Belum lama ini, atribut yang sama menarik investor ke pasar negara berkembang. Namun setelah lebih dari satu dekade pertumbuhan ekonomi kuat, peningkatan tersebut melambat. Brasil, Rusia, dan India kini terkait erat dengan perubahan di pasar global, dan juga satu sama lain.
Ketika perekonomian Tiongkok melambat, misalnya, hal ini akan menurunkan pasar keuangan di Brasil, yang menjadikan Tiongkok sebagai pelanggan utama ekspor mereka.
Namun jika pasar perbatasan seperti Ghana mendapat masalah, Vietnam dan Kuwait tidak akan menyadarinya.
Namun, pasar terdepan seperti Pakistan dapat membuat beberapa investor malu. Osama bin Laden bersembunyi di Pakistan sebelum dia terbunuh dalam serangan AS pada tahun 2011. Negara ini sering berselisih dengan negara tetangganya, India. Dan Pakistan telah menjadi sasaran serangan pesawat tak berawak AS terhadap tersangka militan Islam di dekat perbatasan dengan Afghanistan.

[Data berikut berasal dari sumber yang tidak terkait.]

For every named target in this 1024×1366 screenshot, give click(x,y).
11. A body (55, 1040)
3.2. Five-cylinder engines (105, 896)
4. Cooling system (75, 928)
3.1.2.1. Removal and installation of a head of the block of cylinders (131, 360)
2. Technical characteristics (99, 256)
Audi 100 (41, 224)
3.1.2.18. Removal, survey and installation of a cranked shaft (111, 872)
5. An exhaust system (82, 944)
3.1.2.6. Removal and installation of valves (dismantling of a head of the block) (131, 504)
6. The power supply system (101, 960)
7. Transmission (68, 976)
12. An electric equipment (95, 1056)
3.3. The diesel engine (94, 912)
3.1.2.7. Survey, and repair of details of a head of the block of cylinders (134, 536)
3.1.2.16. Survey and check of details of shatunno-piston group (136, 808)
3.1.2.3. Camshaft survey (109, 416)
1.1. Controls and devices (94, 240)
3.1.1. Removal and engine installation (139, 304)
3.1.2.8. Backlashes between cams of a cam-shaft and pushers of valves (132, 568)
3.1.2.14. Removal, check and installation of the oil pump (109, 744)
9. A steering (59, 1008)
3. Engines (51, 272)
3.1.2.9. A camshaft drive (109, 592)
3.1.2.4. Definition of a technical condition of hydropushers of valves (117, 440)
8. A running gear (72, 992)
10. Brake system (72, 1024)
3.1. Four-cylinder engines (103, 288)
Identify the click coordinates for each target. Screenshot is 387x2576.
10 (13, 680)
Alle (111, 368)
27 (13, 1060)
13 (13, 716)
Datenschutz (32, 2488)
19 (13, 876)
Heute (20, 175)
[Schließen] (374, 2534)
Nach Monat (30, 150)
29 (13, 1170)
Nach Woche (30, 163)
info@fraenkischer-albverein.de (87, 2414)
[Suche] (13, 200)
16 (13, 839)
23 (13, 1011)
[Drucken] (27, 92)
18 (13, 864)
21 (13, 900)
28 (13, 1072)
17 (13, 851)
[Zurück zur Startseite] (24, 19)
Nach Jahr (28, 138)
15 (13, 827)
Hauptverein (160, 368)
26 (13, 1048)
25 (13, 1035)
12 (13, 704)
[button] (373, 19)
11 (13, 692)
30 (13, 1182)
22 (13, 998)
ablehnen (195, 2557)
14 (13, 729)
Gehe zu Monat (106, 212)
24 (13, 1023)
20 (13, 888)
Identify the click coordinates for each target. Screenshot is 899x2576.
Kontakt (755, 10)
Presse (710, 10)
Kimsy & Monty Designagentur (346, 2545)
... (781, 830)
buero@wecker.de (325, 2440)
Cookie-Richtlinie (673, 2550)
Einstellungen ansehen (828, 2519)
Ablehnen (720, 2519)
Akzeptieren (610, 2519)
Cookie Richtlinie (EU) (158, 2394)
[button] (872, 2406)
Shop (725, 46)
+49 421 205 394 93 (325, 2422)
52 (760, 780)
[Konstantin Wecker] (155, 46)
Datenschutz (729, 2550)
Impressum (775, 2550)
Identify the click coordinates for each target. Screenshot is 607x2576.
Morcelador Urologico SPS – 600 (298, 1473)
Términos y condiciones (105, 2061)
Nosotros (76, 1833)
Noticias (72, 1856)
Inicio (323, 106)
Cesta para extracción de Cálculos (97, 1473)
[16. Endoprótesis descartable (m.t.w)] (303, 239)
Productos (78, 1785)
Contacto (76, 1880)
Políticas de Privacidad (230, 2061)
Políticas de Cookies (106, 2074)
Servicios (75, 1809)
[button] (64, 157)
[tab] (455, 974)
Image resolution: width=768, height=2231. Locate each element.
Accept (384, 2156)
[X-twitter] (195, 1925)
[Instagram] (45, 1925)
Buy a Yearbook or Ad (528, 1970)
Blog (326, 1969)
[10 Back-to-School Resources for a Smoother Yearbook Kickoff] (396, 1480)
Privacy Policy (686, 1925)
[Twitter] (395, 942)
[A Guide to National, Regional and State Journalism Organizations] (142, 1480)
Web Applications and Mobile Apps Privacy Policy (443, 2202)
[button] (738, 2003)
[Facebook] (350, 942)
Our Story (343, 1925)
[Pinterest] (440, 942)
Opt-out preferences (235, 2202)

Lynch dari Wells Fargo dan banyak lainnya di dunia investasi berpendapat bahwa kabar baik dari Pakistan tidak diperhatikan. Pemilu bulan lalu membawa Nawaz Sharif menjadi perdana menteri. Sharif dianggap pro-bisnis dan berjanji untuk mengatasi pengangguran, inflasi, dan korupsi. Pada awal Juli, pemerintahannya memberikan pinjaman sebesar $5 miliar dari Dana Moneter Internasional.
Semua ini membantu mendorong pasar saham Pakistan naik 11 persen bulan ini. Untuk tahun ini, angkanya naik 28 persen. Sebaliknya, Indeks Komposit Bursa Efek Shanghai di Tiongkok telah kehilangan 10 persen tahun ini, dan Bovespa di Brasil telah jatuh 22 persen.
Namun pertumbuhan ekonomi sering kali dapat menjadi sebuah investasi, kata Christian Deseglise, direktur pelaksana di HSBC Global Asset Management.
Misalnya Tiongkok. Selama lima tahun terakhir, perekonomian negara ini rata-rata tumbuh lebih dari 10 persen. Dan dalam lima tahun yang sama, pasar saham Tiongkok kehilangan 2 persen.
“Beberapa negara ini memiliki perekonomian yang berjalan baik, namun pasarnya buruk, dan sebaliknya,” kata Deseglise.
Inilah alasan utama mengapa investor mengatakan mereka menghindari terlalu banyak investasi di satu negara perbatasan. Terlalu mudah untuk berpikir bahwa ada sesuatu yang tidak beres. Jadi, investor sering kali membeli sedikit dari semuanya dan menyebarkan taruhannya ke seluruh Afrika, Eropa, dan Asia.